Collected data entries
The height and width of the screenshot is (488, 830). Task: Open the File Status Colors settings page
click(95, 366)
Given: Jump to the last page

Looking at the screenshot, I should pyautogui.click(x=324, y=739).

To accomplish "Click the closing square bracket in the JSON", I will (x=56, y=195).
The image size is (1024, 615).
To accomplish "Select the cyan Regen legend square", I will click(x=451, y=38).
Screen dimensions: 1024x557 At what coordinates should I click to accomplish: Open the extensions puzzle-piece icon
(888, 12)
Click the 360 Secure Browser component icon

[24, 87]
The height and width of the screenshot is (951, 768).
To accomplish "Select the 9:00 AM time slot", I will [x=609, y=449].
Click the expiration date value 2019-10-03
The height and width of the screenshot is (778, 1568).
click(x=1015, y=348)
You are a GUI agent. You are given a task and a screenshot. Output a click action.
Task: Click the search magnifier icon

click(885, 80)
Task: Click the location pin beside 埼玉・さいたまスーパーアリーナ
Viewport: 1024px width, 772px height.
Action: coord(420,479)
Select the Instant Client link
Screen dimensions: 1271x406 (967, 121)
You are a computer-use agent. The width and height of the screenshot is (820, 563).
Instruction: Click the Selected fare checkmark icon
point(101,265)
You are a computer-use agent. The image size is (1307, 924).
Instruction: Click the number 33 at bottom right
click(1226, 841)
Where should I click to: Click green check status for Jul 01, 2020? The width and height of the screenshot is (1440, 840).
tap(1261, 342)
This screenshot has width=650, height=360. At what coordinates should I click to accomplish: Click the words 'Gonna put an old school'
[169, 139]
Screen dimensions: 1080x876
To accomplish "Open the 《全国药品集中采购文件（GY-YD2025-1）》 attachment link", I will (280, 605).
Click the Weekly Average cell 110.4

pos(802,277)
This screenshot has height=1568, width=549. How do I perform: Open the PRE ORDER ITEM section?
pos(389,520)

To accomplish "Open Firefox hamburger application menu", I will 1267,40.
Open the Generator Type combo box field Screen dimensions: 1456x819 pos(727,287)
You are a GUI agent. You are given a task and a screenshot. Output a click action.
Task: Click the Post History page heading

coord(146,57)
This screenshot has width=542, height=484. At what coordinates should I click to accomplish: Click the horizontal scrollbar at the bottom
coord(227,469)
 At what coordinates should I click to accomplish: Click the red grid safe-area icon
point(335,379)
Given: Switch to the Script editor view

■ What is required ■
Every line in the data that holds the string "square" should be copied.

■ Output for this task ■
To accomplish "Click the closing square bracket in the JSON", I will (x=56, y=195).
To accomplish "Select the cyan Regen legend square", I will click(x=451, y=38).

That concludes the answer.